Supplied entries section start

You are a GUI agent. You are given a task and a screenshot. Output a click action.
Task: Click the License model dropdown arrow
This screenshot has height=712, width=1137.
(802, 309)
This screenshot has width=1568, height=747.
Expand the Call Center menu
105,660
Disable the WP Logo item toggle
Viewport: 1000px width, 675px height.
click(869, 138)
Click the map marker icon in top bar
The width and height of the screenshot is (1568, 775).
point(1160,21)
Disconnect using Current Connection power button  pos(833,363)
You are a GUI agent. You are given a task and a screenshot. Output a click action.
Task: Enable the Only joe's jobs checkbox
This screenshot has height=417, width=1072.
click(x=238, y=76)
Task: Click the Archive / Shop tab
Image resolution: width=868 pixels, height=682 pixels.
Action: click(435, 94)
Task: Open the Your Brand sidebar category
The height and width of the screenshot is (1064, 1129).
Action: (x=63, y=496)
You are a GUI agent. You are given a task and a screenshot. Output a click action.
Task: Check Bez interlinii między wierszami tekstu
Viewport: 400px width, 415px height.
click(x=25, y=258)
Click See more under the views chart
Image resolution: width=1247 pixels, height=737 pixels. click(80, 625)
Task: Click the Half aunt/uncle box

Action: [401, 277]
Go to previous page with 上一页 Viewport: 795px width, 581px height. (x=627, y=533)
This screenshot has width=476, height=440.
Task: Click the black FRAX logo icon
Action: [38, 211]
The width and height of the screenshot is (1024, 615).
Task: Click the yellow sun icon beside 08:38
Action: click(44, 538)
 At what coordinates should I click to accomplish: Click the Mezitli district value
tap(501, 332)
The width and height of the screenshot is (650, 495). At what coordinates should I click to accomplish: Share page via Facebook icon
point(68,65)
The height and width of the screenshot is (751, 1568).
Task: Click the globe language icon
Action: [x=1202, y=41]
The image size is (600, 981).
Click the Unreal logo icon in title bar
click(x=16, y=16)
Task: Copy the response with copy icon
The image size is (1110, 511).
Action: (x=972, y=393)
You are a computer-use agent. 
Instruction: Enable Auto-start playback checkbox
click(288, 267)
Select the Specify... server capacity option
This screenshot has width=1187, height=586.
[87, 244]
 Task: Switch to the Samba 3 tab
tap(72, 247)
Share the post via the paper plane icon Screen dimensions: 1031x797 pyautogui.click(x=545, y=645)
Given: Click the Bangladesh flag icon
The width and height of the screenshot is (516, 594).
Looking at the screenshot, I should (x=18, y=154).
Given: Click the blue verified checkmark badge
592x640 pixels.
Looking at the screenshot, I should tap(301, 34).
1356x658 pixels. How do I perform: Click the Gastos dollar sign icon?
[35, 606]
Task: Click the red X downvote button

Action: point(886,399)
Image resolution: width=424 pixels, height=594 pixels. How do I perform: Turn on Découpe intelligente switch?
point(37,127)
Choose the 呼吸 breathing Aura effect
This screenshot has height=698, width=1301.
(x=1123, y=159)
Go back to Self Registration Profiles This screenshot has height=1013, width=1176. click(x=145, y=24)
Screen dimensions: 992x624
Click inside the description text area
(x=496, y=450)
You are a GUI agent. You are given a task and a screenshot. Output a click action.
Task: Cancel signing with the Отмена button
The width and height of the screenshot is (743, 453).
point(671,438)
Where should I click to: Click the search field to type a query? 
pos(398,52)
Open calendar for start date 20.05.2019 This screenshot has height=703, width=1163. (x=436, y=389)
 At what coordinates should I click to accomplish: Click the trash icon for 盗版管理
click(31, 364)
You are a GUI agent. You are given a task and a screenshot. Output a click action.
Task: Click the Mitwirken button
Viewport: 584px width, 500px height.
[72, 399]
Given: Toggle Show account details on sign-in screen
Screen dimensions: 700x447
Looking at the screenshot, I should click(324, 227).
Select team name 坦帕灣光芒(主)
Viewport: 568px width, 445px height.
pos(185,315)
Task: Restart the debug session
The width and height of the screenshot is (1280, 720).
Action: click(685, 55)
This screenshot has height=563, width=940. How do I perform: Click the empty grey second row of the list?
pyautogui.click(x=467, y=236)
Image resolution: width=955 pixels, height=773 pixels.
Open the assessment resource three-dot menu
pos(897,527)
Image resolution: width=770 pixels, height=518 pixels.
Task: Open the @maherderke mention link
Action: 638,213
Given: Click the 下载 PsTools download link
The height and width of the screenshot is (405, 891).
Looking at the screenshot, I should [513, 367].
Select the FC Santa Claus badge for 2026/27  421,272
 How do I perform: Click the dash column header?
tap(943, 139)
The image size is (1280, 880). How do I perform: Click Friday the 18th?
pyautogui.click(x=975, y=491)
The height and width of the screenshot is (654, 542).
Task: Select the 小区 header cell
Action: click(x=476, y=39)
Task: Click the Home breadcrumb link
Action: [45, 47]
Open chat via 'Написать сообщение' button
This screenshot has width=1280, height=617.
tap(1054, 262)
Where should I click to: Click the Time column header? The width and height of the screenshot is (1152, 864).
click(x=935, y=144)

Supplied entries section end

Brief
Nothing but the lines from the beginning of the records through the line with "Task: Click the Archive / Shop tab" should appear, each printed exactly.

Result of this task
You are a GUI agent. You are given a task and a screenshot. Output a click action.
Task: Click the License model dropdown arrow
This screenshot has height=712, width=1137.
(802, 309)
This screenshot has width=1568, height=747.
Expand the Call Center menu
105,660
Disable the WP Logo item toggle
Viewport: 1000px width, 675px height.
click(869, 138)
Click the map marker icon in top bar
The width and height of the screenshot is (1568, 775).
point(1160,21)
Disconnect using Current Connection power button  pos(833,363)
You are a GUI agent. You are given a task and a screenshot. Output a click action.
Task: Enable the Only joe's jobs checkbox
This screenshot has height=417, width=1072.
click(x=238, y=76)
Task: Click the Archive / Shop tab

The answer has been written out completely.